In the records below, copy only the part that opens with the line containing "Where should I click to: Click the circular" and closes with the line containing "I will 514,190.", replacing "circular" with "round" and leaving everything else as it is.

>> begin

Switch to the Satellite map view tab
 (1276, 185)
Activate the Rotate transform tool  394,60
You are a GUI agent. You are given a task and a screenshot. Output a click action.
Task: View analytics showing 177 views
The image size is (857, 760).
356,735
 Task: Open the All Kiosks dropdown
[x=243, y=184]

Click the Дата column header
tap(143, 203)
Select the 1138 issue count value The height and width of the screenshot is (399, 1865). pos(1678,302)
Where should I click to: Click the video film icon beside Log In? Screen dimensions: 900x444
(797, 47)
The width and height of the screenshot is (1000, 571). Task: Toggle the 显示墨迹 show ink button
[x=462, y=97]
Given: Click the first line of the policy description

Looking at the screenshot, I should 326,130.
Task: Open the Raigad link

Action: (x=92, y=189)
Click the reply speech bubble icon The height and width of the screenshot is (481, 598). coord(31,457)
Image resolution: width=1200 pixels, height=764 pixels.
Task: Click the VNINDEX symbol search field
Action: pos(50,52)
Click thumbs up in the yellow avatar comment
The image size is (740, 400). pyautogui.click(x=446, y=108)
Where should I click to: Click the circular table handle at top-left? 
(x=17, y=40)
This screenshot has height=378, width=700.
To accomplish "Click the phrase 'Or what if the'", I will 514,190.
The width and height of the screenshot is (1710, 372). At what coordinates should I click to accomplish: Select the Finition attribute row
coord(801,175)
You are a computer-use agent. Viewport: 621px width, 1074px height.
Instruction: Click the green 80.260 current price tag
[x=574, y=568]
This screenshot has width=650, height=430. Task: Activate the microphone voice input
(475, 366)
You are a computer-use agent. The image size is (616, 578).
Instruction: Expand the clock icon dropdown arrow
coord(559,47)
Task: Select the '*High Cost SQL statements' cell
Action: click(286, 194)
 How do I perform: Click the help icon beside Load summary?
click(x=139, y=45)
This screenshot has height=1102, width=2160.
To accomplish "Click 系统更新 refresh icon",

>> end

▶ RESPONSE BELOW:
Where should I click to: Click the round table handle at top-left? 
(x=17, y=40)
This screenshot has height=378, width=700.
To accomplish "Click the phrase 'Or what if the'", I will 514,190.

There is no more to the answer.